Local government is community government arising from a Community of Interest. It is the level of government which most effects the environment in which we live and with which we are most engaged. Its value comes from a local community having a vote which really matters. So it’s appropriate the community knows personally who it is electing.
Regionalising local councils and reducing the number of elected representatives drastically reduces community influence on this critical level of government.

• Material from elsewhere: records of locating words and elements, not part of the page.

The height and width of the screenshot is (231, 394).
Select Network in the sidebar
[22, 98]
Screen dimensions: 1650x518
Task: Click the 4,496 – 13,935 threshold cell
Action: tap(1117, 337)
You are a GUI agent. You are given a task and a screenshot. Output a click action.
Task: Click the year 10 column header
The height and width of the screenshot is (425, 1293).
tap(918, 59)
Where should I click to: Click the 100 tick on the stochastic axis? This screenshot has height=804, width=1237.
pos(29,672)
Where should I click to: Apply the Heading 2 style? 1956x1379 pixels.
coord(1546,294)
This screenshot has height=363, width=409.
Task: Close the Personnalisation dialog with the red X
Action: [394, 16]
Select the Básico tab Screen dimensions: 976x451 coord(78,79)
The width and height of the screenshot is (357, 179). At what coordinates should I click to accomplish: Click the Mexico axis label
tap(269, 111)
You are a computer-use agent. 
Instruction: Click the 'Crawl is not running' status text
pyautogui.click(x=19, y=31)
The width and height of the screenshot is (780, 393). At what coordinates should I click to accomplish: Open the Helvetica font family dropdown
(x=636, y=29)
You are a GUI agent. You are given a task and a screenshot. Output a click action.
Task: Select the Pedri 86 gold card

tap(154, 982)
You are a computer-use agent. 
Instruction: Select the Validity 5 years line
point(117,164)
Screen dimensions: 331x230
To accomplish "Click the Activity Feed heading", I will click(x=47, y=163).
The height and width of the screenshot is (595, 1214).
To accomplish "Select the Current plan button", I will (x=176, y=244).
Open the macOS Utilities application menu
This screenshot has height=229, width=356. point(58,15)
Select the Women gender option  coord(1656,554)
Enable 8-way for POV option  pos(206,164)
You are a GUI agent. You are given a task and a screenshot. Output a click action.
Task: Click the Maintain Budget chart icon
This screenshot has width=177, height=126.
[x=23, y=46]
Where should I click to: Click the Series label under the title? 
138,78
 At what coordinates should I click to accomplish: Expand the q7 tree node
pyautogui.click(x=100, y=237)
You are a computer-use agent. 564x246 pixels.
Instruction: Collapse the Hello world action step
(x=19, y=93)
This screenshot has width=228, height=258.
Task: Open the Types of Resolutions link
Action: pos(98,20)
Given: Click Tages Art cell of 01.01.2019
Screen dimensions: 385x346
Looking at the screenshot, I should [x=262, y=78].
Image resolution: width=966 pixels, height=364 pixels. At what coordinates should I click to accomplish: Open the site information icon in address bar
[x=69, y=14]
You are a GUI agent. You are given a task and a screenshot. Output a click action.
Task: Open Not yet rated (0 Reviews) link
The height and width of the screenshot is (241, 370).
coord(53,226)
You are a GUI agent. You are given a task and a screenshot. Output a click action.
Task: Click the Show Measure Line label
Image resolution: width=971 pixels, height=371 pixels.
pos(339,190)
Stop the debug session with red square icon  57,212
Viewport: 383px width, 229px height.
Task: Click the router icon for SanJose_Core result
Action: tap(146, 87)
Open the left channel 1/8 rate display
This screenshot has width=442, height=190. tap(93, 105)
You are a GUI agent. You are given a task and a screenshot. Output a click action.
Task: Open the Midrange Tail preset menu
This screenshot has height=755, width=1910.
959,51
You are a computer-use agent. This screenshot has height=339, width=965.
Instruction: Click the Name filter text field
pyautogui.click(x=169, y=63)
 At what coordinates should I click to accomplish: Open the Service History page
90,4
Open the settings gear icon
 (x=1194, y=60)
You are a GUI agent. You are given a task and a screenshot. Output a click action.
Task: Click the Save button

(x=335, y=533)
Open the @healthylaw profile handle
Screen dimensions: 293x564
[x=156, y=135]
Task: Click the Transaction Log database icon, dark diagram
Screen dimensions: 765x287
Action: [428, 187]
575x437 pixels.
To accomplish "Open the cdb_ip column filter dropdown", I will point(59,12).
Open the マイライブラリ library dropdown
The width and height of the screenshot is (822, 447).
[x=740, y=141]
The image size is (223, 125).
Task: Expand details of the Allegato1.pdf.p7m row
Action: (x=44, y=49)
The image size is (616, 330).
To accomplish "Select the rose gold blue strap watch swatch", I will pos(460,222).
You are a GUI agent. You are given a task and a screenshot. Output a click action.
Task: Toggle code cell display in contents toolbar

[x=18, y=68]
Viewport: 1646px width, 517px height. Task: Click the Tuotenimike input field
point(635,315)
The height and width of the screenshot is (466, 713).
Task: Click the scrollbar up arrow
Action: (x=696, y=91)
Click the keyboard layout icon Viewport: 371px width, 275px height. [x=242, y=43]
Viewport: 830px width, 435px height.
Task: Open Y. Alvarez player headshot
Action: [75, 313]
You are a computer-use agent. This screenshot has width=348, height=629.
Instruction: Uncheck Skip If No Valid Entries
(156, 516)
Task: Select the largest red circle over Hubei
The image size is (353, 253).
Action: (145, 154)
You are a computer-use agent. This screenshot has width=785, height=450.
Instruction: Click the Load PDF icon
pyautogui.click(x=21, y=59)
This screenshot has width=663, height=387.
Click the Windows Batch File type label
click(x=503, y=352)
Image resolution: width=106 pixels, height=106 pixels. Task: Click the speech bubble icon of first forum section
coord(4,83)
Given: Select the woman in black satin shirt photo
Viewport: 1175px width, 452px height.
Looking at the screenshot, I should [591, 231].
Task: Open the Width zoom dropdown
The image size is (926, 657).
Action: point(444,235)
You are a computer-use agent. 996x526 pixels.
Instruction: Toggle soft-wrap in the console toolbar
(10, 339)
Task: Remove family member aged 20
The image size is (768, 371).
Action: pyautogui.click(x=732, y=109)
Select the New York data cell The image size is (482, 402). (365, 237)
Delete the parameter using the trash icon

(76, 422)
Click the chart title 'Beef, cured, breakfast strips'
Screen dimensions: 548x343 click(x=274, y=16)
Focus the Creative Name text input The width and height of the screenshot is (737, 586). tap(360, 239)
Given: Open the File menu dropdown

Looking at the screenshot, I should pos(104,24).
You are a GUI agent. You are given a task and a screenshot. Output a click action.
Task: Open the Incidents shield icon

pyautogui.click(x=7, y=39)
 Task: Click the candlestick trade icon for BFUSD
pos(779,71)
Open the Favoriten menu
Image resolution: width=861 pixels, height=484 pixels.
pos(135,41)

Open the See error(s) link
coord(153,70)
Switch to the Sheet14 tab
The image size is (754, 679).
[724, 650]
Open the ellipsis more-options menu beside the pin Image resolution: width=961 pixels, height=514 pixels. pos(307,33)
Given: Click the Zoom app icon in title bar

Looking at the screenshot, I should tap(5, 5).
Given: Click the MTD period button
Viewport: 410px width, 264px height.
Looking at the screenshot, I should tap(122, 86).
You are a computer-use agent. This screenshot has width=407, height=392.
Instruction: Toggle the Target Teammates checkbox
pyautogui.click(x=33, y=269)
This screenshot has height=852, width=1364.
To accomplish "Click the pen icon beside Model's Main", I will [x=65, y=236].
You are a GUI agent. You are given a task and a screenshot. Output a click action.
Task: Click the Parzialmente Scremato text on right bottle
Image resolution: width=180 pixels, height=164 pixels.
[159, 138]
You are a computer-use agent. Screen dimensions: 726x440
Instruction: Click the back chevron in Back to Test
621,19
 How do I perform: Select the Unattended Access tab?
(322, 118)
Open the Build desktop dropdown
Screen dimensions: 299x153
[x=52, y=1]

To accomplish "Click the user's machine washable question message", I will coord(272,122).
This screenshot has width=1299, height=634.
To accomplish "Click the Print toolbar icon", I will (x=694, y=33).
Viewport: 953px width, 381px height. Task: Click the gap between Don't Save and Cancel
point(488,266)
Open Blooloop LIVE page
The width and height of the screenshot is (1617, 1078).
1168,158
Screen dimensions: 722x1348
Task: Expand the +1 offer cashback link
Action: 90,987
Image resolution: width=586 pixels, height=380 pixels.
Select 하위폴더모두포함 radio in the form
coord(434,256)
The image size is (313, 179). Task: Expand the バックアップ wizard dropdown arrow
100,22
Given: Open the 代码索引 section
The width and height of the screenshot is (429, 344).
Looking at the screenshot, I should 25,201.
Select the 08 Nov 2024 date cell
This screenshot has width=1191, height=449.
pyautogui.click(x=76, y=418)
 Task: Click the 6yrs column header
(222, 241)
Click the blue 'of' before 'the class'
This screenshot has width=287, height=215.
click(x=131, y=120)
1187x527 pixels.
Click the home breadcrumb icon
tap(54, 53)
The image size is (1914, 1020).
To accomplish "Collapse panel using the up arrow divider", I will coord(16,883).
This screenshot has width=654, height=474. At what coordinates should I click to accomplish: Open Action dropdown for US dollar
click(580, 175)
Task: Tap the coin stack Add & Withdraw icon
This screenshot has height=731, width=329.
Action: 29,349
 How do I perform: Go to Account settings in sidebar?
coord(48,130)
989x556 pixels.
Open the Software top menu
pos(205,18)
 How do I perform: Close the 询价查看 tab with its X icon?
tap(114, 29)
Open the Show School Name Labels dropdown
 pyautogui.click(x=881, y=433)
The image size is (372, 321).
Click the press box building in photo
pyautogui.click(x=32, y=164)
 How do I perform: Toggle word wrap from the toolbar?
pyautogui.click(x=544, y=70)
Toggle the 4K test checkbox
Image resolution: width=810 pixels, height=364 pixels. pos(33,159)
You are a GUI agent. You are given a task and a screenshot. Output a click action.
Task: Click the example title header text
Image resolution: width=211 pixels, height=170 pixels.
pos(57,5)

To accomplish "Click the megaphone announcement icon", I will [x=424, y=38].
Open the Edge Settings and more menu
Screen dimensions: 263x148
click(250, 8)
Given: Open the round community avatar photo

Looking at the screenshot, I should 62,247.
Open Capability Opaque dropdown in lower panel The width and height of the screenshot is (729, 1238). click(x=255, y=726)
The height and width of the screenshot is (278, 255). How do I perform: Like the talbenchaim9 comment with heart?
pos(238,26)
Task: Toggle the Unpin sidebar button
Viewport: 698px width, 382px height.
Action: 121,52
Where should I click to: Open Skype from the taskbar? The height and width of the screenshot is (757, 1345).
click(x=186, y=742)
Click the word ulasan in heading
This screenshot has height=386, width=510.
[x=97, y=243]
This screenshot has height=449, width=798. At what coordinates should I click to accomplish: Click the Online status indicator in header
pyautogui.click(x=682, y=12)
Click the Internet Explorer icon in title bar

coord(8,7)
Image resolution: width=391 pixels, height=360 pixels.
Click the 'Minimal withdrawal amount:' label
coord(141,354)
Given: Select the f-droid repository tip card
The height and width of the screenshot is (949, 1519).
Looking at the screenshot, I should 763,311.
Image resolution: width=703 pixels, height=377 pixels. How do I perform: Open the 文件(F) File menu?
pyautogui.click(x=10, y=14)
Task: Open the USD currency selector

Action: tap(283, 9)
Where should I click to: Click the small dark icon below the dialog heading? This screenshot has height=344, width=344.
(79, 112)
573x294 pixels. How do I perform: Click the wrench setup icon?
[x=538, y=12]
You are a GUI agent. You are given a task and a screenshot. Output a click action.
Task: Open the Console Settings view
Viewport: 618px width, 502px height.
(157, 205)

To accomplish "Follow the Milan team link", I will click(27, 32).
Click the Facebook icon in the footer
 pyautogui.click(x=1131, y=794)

To those who say ‘get over it’ or ‘move on’ and ‘it will cost too much to go back’ we say you are advocating a model of local government which is fundamentally flawed. A democracy is sustained through vigorous debate and agitation by its electorate at even the slightest attempt to remove or diminish people power. We, today’s generation are responsible for ensuring future generations enjoy the same levels of freedom as we have perhaps taken for granted for far too long. It is incumbent on all of us who love Noosa to fight for as long as it takes to recover our local voice.
As Thomas Jefferson, the author of America’s Declaration of Independence and 3rd President of the United States wrote, “All tyranny needs to gain a foothold is for people of good conscience to remain silent”.
Finally, as if a punctuation mark for this month’s FON Report, the Local Government Association of Queensland’s Greg Hallam said last week ‘mayors of the 18 councils who have submitted claims totalling more than 100 million dollars to cover amalgamation costs are giving up hope the State Government will ever compensate them for these costs as promised’. Don’t forget to support the Journal’s Clean Up Our River flotilla on Sunday the 21st of November.